Search code examples
algorithmmathbitstring

Project Euler #219


I'm trying to do project Euler number 219 but am failing to get a grasp of it. I'm trying to use Python which according to project Euler should be able to do it within a minute! This leads me to think that they can't possibly want me to compute each individual bitstring since that would be too slow in Python - there has to be a sub O(n) algorithm.

I have looked at a recursive solution which stores the bitstrings possible prefixes so that it can quickly pick a new bitstring and it even considers them in groups. This only works in brute-forcing values up to a bit over 10:

cost(1) = 1
cost(2) = 5
cost(3) = 11
cost(4) = 18
cost(5) = 26
cost(6) = 35
cost(7) = 44
cost(8) = 54
cost(9) = 64
cost(10)= 74
cost(11)= 85
cost(12)= 96

Past this, I am struggling to comprehend how reduce the problem. It is always possible to make a pattern that goes like:

1
01
001
0001
00001
00000

But it isn't optimal for more than 7 bitstrings. Can anyone guide me in what I should be considering?


Solution

  • Brute-force is not the right way to do it. This is one of those problems where, if you know a certain thing, it's not that hard, but if you've never heard of that thing, it's practically impossible. That thing is Huffman trees.

    [Edit] Upon further review, it seems that you can't quite build a Huffman tree on N nodes with certain frequencies, because the cost function for a string is 4*(# of 1's) + (# of 0's). If the cost function were the length of the string (or a multiple thereof), then you could create a Huffman tree.

    Any prefix-free code set can be represented as a Huffman-like binary tree, where each node has either 0 or 2 children, and the leaf nodes represent the codes.
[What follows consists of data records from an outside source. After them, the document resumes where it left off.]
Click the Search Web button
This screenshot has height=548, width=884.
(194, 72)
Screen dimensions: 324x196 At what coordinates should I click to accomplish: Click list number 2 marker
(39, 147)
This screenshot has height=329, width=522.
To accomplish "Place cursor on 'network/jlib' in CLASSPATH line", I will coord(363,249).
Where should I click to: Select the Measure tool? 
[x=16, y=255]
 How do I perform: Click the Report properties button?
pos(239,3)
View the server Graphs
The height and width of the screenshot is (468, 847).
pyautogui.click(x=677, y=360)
Given a tree with N nodes, we can construct a tree with N+1 nodes as follows:

    1. Choose the leaf node with the smallest cost, where the cost of a leaf node is 4*(# of 1's on path from root to leaf) + (# of 0's on path)
      • Add 2 children to that node

    Thus, if the code for the node was previously xxxx, then we remove that code from our code set (since it's no longer a leaf), and add the two codes xxxx0 and xxxx1. The total cost of the code set has now increased by

    `cost(xxxx0) + cost(xxxx1) - cost(xxxx) = cost(0) + cost(1) + cost(xxxx) = 5 + cost(xxxx)

    Hence, mincost(N+1) <= mincost(N) + 5 + cost(cheapest code in best solution for N). My theory is that that inequality should be an equality, but I haven't been able to prove it yet. For all of the values you've listed which you brute-forced, this statement is in fact an equality.
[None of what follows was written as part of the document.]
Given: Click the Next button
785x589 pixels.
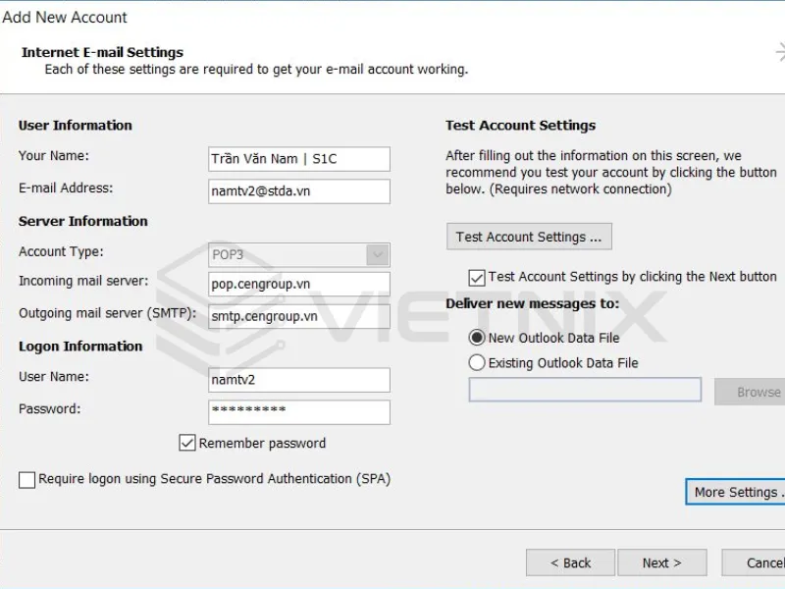Looking at the screenshot, I should point(662,562).
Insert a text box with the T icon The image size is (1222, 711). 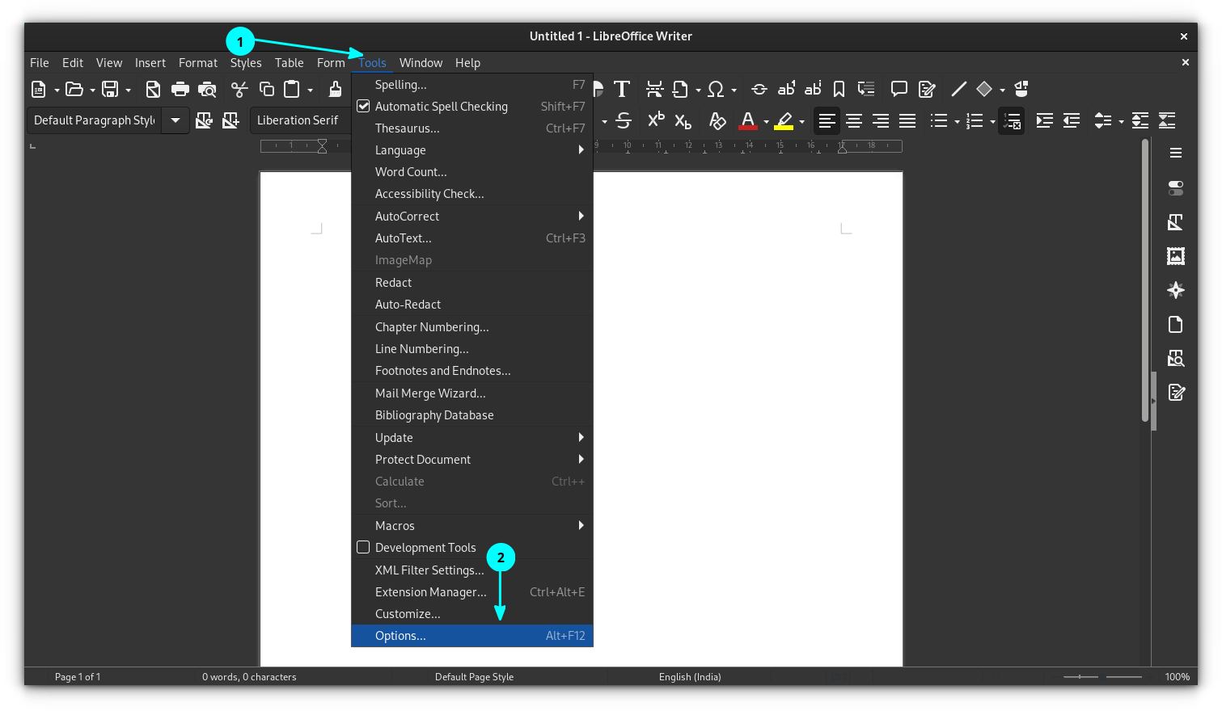click(623, 89)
    If it is an equality, then to solve the problem what you would do is this:

    1. Start with an empty code set at a total cost of zero
      • Iterating from 1 to 109, do:
        1. Find the cheapest code in your code set
      • Split that code into two by appending 0 and 1
      • Add the cost of that code + 5 to the total cost

    If you use a priority queue, you should be able to do this in O(N log N) time. This may or may not be feasable, given the upper limit of 109.